I wrote a book on the topic in 2003, Value Leadership, that I hoped would put business on a more virtuous path in the wake of Enron's bankruptcy. It contains a way to measure this broader concept of value, the Value Quotient (VQ), which tracks how well a company performs 24 specific activities related to value creation.

Since it puts a number on a difficult-to-measure phenomenon, the VQ would be a useful way for boards to assess how well CEOs are creating value for customers, employees, shareholders and communities. As I wrote on Jan. 21, my research showed Google (GOOG) earning a VQ of 88%. That's pretty good (and perhaps a bit too high -- a New York Times article on Saturday pointed out that the results of Google's efforts at philanthropy have been disappointing), but not as good as Southwest Airlines' (LUV) 95%, for example.
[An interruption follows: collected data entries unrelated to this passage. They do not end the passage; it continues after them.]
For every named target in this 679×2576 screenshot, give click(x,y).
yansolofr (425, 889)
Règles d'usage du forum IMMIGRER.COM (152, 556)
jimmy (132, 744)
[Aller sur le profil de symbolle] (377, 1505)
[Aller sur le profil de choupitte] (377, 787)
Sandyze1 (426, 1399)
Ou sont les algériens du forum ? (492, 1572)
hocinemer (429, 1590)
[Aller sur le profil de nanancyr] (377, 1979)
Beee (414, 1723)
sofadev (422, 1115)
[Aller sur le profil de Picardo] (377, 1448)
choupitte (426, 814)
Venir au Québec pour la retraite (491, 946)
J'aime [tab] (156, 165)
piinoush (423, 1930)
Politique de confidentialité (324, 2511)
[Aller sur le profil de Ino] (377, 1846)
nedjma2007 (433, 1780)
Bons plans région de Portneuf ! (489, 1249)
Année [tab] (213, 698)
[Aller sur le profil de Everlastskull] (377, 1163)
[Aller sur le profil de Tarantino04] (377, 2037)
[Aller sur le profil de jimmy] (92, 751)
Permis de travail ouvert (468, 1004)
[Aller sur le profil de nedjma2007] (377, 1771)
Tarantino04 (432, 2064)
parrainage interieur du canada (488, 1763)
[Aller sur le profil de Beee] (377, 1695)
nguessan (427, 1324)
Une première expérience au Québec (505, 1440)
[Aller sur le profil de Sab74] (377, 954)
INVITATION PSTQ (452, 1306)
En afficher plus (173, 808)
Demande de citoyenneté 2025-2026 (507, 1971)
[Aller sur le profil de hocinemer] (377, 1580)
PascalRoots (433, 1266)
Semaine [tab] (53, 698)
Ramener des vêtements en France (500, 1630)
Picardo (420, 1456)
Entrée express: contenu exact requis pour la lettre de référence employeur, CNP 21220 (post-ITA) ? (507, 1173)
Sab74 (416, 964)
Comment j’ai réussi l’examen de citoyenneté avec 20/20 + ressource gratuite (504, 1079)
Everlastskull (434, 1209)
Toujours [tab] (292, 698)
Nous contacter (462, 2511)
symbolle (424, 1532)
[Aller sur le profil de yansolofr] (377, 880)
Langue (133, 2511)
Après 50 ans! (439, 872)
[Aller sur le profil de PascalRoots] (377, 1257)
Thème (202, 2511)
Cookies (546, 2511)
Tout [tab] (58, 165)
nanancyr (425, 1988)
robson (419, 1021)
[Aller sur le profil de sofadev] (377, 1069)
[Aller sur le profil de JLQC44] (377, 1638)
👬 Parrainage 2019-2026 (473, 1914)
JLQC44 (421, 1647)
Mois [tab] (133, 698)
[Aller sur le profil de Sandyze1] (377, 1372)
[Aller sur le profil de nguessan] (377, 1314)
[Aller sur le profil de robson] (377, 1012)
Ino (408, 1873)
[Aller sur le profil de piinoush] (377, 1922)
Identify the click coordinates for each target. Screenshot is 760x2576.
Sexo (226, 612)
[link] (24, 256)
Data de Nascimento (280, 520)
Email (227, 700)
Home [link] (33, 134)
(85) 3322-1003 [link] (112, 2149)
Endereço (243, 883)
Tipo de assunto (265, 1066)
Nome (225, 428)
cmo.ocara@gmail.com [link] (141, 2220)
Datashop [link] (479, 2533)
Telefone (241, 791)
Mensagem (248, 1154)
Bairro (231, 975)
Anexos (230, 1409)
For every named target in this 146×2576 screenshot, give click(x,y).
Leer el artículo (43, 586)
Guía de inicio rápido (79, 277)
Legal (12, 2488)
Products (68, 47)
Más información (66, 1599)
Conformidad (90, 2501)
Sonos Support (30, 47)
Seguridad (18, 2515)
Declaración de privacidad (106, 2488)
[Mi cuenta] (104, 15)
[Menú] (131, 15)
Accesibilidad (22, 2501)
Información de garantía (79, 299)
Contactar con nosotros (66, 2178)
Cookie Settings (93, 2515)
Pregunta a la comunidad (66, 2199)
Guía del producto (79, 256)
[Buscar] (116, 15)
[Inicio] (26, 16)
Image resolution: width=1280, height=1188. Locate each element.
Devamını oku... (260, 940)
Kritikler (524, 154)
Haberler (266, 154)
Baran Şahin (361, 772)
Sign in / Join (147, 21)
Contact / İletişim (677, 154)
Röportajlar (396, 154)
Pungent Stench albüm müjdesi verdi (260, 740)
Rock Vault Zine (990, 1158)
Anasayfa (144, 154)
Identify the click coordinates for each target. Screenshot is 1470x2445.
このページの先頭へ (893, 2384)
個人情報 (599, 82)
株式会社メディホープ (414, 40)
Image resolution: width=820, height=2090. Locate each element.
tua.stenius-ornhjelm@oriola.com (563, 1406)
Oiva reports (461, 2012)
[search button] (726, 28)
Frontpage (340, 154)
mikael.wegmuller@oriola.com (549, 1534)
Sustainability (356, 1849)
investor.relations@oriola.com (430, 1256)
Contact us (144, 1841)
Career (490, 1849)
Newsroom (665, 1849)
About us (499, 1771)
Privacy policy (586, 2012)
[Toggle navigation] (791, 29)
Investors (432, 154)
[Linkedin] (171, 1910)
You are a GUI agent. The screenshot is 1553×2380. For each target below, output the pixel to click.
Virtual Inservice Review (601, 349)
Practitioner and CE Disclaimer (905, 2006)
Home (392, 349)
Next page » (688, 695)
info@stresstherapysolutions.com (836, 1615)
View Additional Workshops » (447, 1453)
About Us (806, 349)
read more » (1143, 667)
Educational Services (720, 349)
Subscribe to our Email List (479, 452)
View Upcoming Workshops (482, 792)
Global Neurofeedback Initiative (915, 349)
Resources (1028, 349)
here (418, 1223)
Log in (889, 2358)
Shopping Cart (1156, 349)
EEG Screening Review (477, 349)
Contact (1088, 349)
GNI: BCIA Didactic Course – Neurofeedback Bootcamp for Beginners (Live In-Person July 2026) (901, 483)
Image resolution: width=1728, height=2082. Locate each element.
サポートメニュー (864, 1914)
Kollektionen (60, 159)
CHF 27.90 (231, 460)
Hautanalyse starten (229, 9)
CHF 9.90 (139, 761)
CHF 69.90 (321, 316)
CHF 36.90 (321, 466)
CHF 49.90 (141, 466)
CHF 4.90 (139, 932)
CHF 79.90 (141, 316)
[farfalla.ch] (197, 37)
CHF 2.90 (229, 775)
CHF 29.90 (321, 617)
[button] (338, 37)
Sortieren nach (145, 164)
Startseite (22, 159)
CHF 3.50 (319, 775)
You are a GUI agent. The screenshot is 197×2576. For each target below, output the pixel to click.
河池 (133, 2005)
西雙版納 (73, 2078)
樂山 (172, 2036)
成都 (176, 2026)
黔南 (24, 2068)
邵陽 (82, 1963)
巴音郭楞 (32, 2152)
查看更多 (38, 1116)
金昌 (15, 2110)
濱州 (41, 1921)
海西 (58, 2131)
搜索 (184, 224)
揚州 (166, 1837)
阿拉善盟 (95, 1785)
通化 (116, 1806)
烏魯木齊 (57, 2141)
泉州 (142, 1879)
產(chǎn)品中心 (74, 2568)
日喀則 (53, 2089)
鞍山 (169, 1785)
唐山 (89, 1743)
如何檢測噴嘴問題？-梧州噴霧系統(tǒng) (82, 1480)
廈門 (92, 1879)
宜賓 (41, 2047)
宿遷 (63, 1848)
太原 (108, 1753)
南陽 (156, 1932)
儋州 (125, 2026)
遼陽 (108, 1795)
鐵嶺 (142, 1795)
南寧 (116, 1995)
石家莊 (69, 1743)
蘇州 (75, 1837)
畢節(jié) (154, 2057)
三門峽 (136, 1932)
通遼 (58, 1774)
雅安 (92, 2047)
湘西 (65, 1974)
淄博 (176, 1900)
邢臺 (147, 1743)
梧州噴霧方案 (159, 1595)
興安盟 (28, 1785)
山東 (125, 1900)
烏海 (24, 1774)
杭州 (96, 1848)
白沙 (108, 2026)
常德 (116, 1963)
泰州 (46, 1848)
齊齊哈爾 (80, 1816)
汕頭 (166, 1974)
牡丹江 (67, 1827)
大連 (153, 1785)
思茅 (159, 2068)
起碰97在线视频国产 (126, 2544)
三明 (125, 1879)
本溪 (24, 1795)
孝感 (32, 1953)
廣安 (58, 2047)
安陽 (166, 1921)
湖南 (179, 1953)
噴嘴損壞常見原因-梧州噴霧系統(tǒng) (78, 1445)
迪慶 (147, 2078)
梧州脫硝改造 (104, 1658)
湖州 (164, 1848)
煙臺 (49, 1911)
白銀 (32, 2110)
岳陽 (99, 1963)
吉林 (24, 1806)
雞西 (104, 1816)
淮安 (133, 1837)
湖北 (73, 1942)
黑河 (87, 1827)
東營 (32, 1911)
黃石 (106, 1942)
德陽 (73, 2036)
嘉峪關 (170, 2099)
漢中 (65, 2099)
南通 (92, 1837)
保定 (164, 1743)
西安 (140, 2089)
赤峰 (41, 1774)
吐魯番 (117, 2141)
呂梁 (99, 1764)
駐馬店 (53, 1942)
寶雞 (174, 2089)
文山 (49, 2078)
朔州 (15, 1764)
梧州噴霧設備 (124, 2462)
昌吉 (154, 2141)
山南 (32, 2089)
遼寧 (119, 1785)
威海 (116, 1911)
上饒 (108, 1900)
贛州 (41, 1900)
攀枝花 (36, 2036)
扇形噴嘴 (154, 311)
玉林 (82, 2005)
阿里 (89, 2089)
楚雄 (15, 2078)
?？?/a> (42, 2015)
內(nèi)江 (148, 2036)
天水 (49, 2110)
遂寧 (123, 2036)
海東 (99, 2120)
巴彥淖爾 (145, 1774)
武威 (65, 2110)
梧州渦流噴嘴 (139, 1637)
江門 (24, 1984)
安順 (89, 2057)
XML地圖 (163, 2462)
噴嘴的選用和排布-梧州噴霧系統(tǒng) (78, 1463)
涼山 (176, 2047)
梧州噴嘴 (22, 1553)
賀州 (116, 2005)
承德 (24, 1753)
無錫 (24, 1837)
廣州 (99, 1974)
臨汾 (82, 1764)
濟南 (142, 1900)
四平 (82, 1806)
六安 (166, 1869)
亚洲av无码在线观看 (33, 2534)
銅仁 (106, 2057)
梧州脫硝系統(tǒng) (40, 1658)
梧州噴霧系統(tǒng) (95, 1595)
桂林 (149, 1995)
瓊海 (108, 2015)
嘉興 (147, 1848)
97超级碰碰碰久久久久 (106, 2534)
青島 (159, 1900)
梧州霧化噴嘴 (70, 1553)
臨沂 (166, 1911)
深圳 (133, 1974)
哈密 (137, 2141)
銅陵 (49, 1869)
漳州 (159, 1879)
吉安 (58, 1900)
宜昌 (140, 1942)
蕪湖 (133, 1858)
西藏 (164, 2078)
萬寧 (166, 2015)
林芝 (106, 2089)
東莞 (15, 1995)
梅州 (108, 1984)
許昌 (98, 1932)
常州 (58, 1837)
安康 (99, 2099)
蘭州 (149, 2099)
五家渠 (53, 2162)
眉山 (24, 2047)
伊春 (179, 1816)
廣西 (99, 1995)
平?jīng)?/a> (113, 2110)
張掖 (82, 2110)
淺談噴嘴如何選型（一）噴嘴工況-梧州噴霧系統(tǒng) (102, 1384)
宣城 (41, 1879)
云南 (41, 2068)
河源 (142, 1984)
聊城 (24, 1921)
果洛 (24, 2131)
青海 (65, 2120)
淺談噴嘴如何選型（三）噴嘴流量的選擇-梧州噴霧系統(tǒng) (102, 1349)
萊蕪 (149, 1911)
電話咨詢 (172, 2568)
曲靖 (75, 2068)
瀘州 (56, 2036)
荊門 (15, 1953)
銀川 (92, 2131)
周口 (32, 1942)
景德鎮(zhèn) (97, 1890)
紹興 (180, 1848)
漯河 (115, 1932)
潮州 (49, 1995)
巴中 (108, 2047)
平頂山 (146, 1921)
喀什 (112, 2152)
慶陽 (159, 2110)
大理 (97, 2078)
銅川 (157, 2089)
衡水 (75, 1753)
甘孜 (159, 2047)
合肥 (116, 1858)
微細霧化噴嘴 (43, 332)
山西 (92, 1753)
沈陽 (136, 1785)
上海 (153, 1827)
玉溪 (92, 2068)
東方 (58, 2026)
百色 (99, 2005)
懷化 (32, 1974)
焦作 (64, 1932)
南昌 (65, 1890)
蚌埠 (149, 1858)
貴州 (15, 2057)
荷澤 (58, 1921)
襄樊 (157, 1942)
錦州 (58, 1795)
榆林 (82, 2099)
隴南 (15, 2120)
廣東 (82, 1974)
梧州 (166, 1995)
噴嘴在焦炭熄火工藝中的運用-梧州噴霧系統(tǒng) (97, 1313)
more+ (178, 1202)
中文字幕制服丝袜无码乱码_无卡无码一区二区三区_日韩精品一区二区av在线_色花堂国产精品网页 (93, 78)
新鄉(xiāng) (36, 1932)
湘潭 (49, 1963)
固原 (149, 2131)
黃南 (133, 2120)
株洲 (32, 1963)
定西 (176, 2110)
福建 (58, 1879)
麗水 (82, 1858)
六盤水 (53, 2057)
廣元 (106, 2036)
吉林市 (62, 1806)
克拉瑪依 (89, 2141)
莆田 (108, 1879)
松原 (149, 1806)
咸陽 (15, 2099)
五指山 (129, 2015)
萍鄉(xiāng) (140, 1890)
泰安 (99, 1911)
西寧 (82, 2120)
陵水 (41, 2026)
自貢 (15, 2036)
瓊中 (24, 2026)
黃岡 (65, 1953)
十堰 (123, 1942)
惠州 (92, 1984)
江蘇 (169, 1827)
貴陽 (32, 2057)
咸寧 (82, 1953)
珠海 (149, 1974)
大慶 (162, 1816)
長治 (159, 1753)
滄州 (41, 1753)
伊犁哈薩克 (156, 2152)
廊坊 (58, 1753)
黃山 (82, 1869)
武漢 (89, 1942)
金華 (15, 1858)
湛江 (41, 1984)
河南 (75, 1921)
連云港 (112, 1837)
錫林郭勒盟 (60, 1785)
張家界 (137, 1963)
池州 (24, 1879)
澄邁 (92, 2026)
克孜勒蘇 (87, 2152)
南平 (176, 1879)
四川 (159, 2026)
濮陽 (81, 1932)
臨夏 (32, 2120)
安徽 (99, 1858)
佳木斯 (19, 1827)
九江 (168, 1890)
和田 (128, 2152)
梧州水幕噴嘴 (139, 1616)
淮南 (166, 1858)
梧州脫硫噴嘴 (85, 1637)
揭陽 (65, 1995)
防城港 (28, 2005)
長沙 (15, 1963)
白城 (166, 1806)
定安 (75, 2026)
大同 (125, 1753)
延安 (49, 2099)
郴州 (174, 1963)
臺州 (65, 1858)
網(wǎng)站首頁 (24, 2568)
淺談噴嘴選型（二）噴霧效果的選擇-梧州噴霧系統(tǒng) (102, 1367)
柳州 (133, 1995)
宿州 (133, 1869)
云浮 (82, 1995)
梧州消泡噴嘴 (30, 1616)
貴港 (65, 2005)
Needed: Changing How CEOs Get Rewarded


I'm hoping that Porter's push for value leadership succeeds where mine failed. But unless he can persuade boards of directors to adopt a CEO bonus structure that's linked to a measure of social value -- and I'd nominate the VQ -- his efforts will fall on resistant ears.

You can't afford to attend Davos unless you've got big bucks, and for now, those only flow into the pockets of CEOs who boost shareholder value. If Porter's efforts change how CEOs get rewarded, then corporate behavior will also change. Until then, look for a wave of deals in developing-to-emerging markets to flow from the exuberance of Davos executives flush with cash.